Treiber für nachhaltiges Management

Die wichtigsten Treiber sind typenübergreifend die Erwartungen von Kunden oder Geschäftspartnern (39 Prozent), die Zukunftssicherung des Unternehmens (36 Prozent) sowie die Glaubwürdigkeit nachhaltiger Geschäftsmodelle (35 Prozent).

Die Tiefeninterviews lassen je nach Typ unterschiedliche Treiber erkennen. Für Wegbereiter stehen Werteentscheidungen der Führungskräfte und/oder Eigentümer sowie das Motiv einer langfristigen, vorausschauenden Zukunftssicherung des Unternehmens im Vordergrund. Routiniers nannten insbesondere Vorgaben des Gesetzgebers und von externen Kapitalgebern. Einsteiger nannten in den Gesprächen häufig die gestiegenen Erwartungen jüngerer Mitarbeiter und Bewerber als Treiber für Nachhaltigkeit. Bei den Skeptikern sind es weniger persönliche Überzeugungen, die zu Nachhaltigkeit führen, sondern bestehende oder sich abzeichnende Problemlagen wie Personalbeschaffung, Kundenbindung oder steigender Kostendruck.

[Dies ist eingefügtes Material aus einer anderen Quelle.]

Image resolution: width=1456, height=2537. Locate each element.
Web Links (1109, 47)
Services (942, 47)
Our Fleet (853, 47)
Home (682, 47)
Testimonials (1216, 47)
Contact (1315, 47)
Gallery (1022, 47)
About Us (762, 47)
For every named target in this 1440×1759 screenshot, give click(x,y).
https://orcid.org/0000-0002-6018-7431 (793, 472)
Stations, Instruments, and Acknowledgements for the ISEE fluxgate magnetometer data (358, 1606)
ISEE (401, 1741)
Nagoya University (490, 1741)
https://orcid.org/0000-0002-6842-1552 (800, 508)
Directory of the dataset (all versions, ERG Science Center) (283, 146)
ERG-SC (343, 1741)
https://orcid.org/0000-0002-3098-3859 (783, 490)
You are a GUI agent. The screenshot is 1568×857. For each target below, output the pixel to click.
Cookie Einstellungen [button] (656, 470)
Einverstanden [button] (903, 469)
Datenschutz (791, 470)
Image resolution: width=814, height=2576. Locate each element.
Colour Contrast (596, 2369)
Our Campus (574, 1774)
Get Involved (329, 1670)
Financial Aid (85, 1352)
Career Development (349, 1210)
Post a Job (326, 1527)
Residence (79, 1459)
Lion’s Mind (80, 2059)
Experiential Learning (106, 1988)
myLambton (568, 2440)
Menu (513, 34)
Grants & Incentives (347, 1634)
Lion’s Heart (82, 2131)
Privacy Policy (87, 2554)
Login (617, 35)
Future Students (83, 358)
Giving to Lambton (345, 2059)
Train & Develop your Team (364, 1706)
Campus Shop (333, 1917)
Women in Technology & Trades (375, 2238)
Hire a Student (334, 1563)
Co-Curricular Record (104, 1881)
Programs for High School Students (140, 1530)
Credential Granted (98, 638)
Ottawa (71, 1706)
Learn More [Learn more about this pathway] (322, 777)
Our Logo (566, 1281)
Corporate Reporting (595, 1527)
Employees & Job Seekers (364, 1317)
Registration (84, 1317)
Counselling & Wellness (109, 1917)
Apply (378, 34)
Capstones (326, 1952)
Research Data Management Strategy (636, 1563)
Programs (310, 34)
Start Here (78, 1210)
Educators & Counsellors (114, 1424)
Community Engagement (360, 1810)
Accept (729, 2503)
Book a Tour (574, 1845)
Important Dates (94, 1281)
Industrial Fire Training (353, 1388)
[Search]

Divergierende Haltungen zu Nachhaltigkeit in der Unternehmensführung

Das Studienpapier schlüsselt des Weiteren auch auf, welche Hemmnisse die einzelnen Typen sehen und welche konkreten ESG-Maßnahmen sie anstoßen.

Insgesamt zeigt die Studie, dass der Mittelstand in Bezug auf nachhaltiges Wirtschaften kein monolithischer Block ist. Die Motive der Unternehmerpersönlichkeiten und ihre jeweilige Einstellung zu regulatorischen Anforderungen sind sehr unterschiedlich.